By definition and entrepreneur is someone who starts things. And starters are essential to keeping a society growing! Whether it’s a new business, church, school, or just about any other new thing you can imagine without the starter types we’d be stuck in a rut!

But there’s a problem that happens in these start up scenarios that often causes them to fail. And if we’re honest with ourselves, it in a way is the starter’s fault. Many starters can’t make the transition to the roles needed to keep an organization or business sustaining .

You see it takes a special breed of individual to start something. But often the kind of person who starts something isn’t the same skills needed to keep it going.

Another term for this is the founder’s trap.
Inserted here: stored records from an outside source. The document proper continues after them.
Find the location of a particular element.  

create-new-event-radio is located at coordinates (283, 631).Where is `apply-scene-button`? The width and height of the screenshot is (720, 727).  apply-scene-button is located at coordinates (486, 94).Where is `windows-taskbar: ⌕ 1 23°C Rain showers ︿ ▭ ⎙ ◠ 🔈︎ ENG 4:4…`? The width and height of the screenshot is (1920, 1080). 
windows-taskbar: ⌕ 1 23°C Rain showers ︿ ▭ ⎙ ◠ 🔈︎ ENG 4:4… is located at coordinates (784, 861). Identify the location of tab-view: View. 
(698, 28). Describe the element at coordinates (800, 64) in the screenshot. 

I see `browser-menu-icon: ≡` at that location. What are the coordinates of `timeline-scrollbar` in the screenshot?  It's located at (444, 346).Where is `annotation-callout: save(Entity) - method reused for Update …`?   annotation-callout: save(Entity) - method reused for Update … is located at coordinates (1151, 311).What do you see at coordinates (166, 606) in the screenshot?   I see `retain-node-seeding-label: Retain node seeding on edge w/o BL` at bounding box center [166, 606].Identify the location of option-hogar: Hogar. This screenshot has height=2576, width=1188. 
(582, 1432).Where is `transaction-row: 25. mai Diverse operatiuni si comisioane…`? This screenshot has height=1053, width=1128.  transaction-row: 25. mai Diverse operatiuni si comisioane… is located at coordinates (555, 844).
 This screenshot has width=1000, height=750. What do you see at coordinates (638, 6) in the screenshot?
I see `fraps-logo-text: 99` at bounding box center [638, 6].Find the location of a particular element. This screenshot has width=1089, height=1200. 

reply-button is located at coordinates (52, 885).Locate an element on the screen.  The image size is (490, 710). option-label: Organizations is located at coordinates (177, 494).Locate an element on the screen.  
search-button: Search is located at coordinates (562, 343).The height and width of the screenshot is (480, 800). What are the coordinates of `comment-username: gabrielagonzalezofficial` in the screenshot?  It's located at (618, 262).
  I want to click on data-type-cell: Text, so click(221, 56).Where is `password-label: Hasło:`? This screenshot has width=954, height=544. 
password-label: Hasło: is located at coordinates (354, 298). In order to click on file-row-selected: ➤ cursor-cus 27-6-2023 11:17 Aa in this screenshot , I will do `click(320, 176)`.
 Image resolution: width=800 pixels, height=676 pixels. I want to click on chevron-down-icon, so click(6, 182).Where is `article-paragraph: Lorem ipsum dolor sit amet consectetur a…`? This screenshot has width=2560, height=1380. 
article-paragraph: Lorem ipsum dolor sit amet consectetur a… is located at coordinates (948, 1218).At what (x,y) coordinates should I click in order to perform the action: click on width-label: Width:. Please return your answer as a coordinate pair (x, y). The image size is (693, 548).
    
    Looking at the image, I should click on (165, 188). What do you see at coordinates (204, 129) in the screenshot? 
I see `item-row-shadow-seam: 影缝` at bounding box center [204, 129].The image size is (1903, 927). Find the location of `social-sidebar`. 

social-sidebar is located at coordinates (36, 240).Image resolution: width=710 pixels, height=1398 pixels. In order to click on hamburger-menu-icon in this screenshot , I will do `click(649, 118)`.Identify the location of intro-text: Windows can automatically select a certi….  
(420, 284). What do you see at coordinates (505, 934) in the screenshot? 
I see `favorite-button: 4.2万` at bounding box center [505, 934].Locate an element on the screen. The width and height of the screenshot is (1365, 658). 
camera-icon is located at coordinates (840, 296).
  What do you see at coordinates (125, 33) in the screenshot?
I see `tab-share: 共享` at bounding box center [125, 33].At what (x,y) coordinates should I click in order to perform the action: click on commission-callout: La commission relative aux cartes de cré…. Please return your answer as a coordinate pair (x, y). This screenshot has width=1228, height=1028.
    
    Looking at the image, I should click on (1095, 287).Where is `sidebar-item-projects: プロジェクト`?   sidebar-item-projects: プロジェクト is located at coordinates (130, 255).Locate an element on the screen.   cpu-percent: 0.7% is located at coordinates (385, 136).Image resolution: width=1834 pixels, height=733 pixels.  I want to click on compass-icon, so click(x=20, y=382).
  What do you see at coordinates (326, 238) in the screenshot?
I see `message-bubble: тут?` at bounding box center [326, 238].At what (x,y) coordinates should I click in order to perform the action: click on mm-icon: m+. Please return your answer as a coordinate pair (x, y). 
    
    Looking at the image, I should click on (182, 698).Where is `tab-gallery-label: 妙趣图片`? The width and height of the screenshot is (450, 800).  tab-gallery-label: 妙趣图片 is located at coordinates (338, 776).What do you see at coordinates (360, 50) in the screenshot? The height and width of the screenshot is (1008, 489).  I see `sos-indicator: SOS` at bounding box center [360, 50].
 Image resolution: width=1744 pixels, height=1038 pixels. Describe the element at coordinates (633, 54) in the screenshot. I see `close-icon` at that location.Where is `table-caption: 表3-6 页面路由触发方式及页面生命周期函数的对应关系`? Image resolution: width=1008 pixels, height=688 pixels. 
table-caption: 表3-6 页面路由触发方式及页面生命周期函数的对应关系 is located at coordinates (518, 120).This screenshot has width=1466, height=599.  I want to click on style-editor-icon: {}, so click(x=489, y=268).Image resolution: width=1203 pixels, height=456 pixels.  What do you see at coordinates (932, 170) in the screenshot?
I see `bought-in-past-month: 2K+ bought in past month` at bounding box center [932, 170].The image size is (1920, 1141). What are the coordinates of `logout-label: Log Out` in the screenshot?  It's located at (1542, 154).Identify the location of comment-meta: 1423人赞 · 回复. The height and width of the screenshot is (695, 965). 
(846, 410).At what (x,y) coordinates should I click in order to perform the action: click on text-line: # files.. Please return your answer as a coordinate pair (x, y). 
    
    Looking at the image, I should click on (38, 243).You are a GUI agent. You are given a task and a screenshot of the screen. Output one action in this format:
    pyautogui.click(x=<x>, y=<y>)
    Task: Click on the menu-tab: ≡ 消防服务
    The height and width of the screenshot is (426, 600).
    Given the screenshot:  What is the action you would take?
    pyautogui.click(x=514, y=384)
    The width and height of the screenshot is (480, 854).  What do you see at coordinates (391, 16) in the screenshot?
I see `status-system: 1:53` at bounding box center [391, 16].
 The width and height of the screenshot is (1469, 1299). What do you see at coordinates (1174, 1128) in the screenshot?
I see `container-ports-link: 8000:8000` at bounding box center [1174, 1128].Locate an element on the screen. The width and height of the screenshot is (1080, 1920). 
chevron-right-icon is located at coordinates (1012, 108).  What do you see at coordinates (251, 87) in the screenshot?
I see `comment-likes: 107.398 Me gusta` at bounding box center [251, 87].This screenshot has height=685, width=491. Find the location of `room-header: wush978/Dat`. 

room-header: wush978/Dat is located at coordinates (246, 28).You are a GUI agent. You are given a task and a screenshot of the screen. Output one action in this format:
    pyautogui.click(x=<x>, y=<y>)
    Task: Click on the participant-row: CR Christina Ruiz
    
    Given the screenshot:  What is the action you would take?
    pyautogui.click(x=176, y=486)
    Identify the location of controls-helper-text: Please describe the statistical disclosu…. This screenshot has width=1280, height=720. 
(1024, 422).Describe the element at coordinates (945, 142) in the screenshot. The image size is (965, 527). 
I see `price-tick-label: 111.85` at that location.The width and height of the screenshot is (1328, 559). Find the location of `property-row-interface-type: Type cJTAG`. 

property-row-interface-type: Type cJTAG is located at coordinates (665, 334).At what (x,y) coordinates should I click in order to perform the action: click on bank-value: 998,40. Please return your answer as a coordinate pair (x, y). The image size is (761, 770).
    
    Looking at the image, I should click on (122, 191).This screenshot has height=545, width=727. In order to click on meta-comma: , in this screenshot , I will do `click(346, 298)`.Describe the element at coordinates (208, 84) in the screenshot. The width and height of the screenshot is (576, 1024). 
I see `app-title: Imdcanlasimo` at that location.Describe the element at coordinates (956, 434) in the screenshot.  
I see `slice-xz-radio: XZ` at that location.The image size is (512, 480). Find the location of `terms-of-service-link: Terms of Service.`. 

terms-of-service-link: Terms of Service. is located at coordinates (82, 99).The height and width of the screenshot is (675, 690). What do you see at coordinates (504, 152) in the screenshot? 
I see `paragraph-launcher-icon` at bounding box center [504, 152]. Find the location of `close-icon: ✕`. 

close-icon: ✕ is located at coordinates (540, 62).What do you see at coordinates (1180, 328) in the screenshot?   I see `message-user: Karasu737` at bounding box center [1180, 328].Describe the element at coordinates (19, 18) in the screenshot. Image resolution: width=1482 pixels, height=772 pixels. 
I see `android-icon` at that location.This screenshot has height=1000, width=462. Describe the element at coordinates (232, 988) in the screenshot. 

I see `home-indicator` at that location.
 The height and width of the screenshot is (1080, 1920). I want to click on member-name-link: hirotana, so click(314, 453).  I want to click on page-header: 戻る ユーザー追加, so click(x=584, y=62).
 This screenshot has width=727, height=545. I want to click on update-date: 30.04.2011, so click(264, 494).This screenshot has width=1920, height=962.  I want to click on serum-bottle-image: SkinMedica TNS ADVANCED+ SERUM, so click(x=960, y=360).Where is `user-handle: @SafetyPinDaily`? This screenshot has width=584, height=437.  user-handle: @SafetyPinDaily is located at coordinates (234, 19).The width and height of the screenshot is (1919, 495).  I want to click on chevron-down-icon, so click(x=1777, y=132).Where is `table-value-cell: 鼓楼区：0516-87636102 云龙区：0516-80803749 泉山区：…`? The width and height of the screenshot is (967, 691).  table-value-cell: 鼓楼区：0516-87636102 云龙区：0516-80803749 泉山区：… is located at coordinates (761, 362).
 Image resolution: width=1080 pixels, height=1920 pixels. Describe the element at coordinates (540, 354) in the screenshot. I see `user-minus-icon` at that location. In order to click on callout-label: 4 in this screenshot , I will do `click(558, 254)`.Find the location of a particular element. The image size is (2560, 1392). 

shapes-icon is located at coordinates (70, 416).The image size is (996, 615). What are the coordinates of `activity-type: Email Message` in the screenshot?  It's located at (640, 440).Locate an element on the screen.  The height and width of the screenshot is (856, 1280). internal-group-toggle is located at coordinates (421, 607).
The person who founded the organization keeps functioning like the starter when the organization is well beyond the founding stages.

You see when a new business or even nonprofit is started, the founder plays a lot of roles. Pretty much the founder does everything!

I remember when I started a church. I was the janitor, set up guy, tear down guy. I changed the lightbulbs and made sure the bathrooms were fully stocked. I vacuumed the carpets. I sometimes even pulled the trailer. I did the powerpoint set up and picked the songs we’d sing. I had my hand in just about every part of the church.

Now this is not to say no one was there to help but as the founder or starter I was kind of expected to be in all the things of the church. And that can’t last forever. The longer I let myself stay in the founder or starter seat, the harder it was to get out of that chair. The more things I did, the more things were expected of me. The starter needs to figure out a way to transition from the everything chair to the leadership chair and quickly give some authority away.

Entrepreneurs are wonderful people! I have some of those entrepreneurial tendencies to this day. I love to get a new thing going. But what I’ve learned, with some age and experience, is to give things away sooner rather than later.

Now here’s a little piece of experiential wisdom. The person you give it to likely won’t do it exactly the same way you do! And you have to be ok with that. If there’s a system, then they have to stay within the system. But if you give them the task of making it their own, you have to be willing to give it up!

I get asked questions a lot about things I have no control over anymore. I have given things to other people trusting that they will do the job to the standards we have set up. Sometimes they do. Sometimes they don’t. When they do it is applauded and I know very little about it. When things don’t stay within the framework of our structure or move toward the targets we have set up, then things go off the rails quickly and I have to get involved in areas I don’t want to touch anymore!

If you’re a starter kind of person, then find people you can trust and hand things over to them. Hand over tasks to people who can only handle tasks. But to those people who’ve proven themselves responsible, give away the authority that is need to get the job done. The more authority you can give away, the more work gets done and the more effective and efficient the organization becomes.